What is being asked. Restate the entries word for word, omitting nothing.

[Stored items]
****************
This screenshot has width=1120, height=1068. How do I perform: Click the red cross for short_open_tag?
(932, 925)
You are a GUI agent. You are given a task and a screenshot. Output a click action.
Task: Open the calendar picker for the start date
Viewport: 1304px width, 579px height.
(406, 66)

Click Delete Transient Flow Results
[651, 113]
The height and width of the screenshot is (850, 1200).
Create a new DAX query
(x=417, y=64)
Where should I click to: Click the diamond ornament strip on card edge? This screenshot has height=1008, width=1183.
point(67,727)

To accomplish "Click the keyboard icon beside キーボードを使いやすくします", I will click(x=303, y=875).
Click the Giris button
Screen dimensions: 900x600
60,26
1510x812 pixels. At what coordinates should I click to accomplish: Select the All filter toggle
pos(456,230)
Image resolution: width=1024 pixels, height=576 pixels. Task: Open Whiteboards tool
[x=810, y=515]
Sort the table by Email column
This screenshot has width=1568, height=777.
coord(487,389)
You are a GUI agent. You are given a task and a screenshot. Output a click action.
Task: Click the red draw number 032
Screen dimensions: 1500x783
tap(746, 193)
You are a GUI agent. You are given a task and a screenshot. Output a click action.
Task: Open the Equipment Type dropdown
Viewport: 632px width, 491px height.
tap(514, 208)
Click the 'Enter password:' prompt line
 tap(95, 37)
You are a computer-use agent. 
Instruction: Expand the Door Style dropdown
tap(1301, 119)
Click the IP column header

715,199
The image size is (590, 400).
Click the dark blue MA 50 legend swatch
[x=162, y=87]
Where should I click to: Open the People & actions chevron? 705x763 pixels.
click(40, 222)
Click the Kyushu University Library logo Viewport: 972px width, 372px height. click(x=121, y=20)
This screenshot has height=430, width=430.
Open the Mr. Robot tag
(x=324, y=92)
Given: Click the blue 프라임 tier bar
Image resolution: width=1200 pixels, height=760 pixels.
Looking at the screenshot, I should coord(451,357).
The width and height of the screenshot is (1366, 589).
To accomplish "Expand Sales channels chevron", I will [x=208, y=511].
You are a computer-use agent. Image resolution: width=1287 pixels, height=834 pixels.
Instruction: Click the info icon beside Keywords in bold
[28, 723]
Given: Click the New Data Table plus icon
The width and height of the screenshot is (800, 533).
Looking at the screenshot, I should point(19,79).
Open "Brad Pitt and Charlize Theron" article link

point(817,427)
****************
Output of the exercise.
This screenshot has width=1120, height=1068. How do I perform: Click the red cross for short_open_tag?
(932, 925)
You are a GUI agent. You are given a task and a screenshot. Output a click action.
Task: Open the calendar picker for the start date
Viewport: 1304px width, 579px height.
(406, 66)

Click Delete Transient Flow Results
[651, 113]
The height and width of the screenshot is (850, 1200).
Create a new DAX query
(x=417, y=64)
Where should I click to: Click the diamond ornament strip on card edge? This screenshot has height=1008, width=1183.
point(67,727)

To accomplish "Click the keyboard icon beside キーボードを使いやすくします", I will click(x=303, y=875).
Click the Giris button
Screen dimensions: 900x600
60,26
1510x812 pixels. At what coordinates should I click to accomplish: Select the All filter toggle
pos(456,230)
Image resolution: width=1024 pixels, height=576 pixels. Task: Open Whiteboards tool
[x=810, y=515]
Sort the table by Email column
This screenshot has width=1568, height=777.
coord(487,389)
You are a GUI agent. You are given a task and a screenshot. Output a click action.
Task: Click the red draw number 032
Screen dimensions: 1500x783
tap(746, 193)
You are a GUI agent. You are given a task and a screenshot. Output a click action.
Task: Open the Equipment Type dropdown
Viewport: 632px width, 491px height.
tap(514, 208)
Click the 'Enter password:' prompt line
 tap(95, 37)
You are a computer-use agent. 
Instruction: Expand the Door Style dropdown
tap(1301, 119)
Click the IP column header

715,199
The image size is (590, 400).
Click the dark blue MA 50 legend swatch
[x=162, y=87]
Where should I click to: Open the People & actions chevron? 705x763 pixels.
click(40, 222)
Click the Kyushu University Library logo Viewport: 972px width, 372px height. click(x=121, y=20)
This screenshot has height=430, width=430.
Open the Mr. Robot tag
(x=324, y=92)
Given: Click the blue 프라임 tier bar
Image resolution: width=1200 pixels, height=760 pixels.
Looking at the screenshot, I should coord(451,357).
The width and height of the screenshot is (1366, 589).
To accomplish "Expand Sales channels chevron", I will [x=208, y=511].
You are a computer-use agent. Image resolution: width=1287 pixels, height=834 pixels.
Instruction: Click the info icon beside Keywords in bold
[28, 723]
Given: Click the New Data Table plus icon
The width and height of the screenshot is (800, 533).
Looking at the screenshot, I should point(19,79).
Open "Brad Pitt and Charlize Theron" article link

point(817,427)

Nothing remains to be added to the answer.